• Blok Teks:
§ §

JAKARTA, Pena Katolik-Menteri Agama (Menag) Yaqut Cholil Qoumas menyampaikan akan ada perubahan dalam aturan pendirian rumah ibadah. Dalam perubahan ini, perizinan pendirian rumah ibadah cukup ditujukan kepada Kementerian Agama dan tidak perlu lagi ke Forum Kerukunan Umat Beragama (FKUB).
“Ada dua rekomendasi (dalam aturan lama) yang harus dipenuhi, tentu ini mempersulit bagi Bapak-Ibu sekalian ya, terutama ketika di situ ada muslim yang banyak dan mayoritas,” kata Yaqut dalam Dialog Kebangsaan dan Rapat Kerja Nasional Gerakan Kristiani Indonesia Raya (Gekira) di Hotel Bidakara, Jakarta Selatan, Sabtu 3 Agustus 2024.
Perubahan aturan ini menurut Yaqut, telah disepakati bersama Menko Polhukam Hadi Tjahjanto. Dalam aturan yang lama, perizinan pendirian rumah ibadah memerlukan rekomendasi dari Kemenag dan FKUB. Namun, kata Yaqut, dalam aturan terbaru, rekomendasi dari FKUB akan dihapuskan.
“Untuk menunjukkan kehadirannya, pemerintab memutuskan bahwa rekomendasi pendirian rumah ibadah cukup dengan Kementerian Agama saja, FKUB dicoret,” sambungnya.
Yaqut menilai hambatan pendirian rumah ibadah ada pada rekomendasi FKUB. Karena itu, kata dia, saat ini rekomendasi hanya ditujukan kepada Kemenag.
Yaqut menyatakan, pendirian rumah ibadah harus dipermudah.
“Kemarin Pak Menko Polhukam sudah bersepakat dengan kami dan Pak Mendagri untuk ini dijadikan perpres. Jadi sebentar lagi, mudah-mudahan pendirian rumah ibadah ini tidak akan sulit lagi,” jelasnya.
Terkait hal ini, Romo Agustinus Heri Wibowo (Sekretaris Eksekutif Komisi Hubungan Antaragama dan Kepercayaan KWI) mengingatkan agar keputusan ini memperkuat kebebasan bukan malah membayasi. Untuk itu, ia mengingatkan pasal-pasal terkait syarat pendirian rumah ibadah sehingga memastikan kebebasan beragama dan beribadah.

§ §

• Materi yang Disediakan:
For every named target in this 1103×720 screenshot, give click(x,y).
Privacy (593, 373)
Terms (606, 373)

§ §

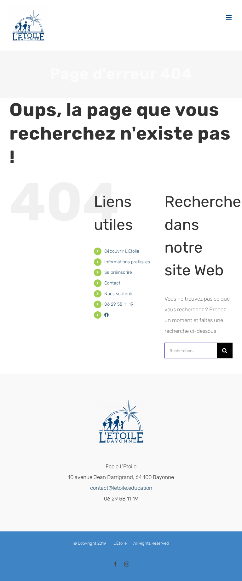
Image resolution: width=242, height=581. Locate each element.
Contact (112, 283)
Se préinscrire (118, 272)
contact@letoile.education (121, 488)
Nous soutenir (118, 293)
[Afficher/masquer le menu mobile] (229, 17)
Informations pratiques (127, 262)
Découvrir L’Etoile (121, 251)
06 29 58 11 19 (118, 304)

§ §

• Tugas:
Jawab pertanyaan berikut berdasarkan berita tentang aturan pendirian rumah ibadah.
1. Rekomendasi dari lembaga mana yang akan dihapus dalam aturan terbaru?
2. Di hotel mana Yaqut menyampaikan pernyataannya?
3. Dalam bentuk apa aturan ini akan dijadikan setelah disepakati bersama Menko Polhukam dan Mendagri?

• Keluaran yang Diharapkan:
1. Forum Kerukunan Umat Beragama (FKUB).
2. Hotel Bidakara, Jakarta Selatan.
3. Perpres.